> [Set exercise]:
Answer these questions using the interview with Ryan Singer below:
1. What was the Chicago-based web agency that became Basecamp called?
2. For how many years has Ryan Singer been part of Basecamp's journey?
3. What is his current title at Basecamp?

> [Text provided]:
'''

Ryan Singer of Basecamp about brainstorming and innovating remotely

Interview
ryan-singer-basecamp

When you think about remote work, Basecamp is likely one of the first things that come to mind. What used to be a Chicago-based web agency called "37signals" turned into a globally known product for collaboration and async communication. With multiple books published and a culture that lives and breathes remote, they were advocates of distributed working for the better part of the past decade.

Ryan Singer has been part of that journey for 17 years, starting in design, moving over to coding, and now sitting in-between the two as the Head of Product Strategy. In this interview, we are talking to him to find out more about how this all started, and how the transition from a quiet Chicago-based office to a remote life in the mountains went.

 

"Today, things are more formalized"

Hey Ryan, thanks for meeting with me! You are the Head of Product Strategy at Basecamp. I am sure most of our readers know what Basecamp does, but if anybody doesn't – could you summarize it for us?

'''

> [Collected data]:

'''

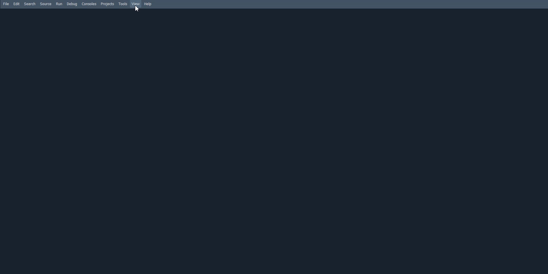 The image size is (548, 274). I want to click on Debug, so click(72, 4).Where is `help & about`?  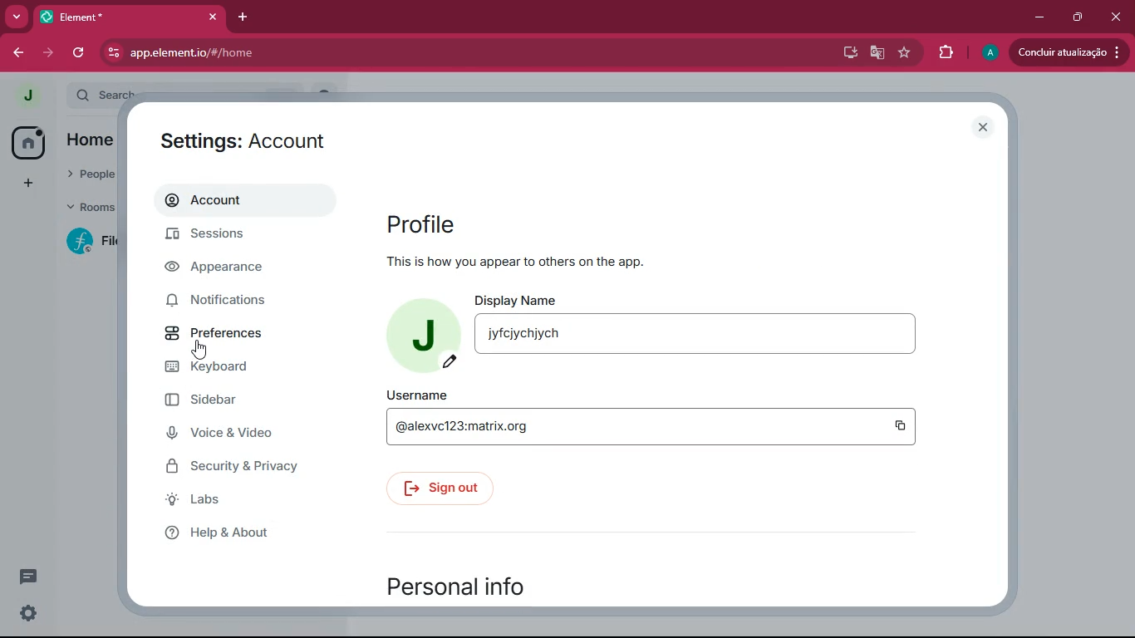 help & about is located at coordinates (236, 533).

'''

> [Response to this task]:
1. 37signals
2. 17 years
3. Head of Product Strategy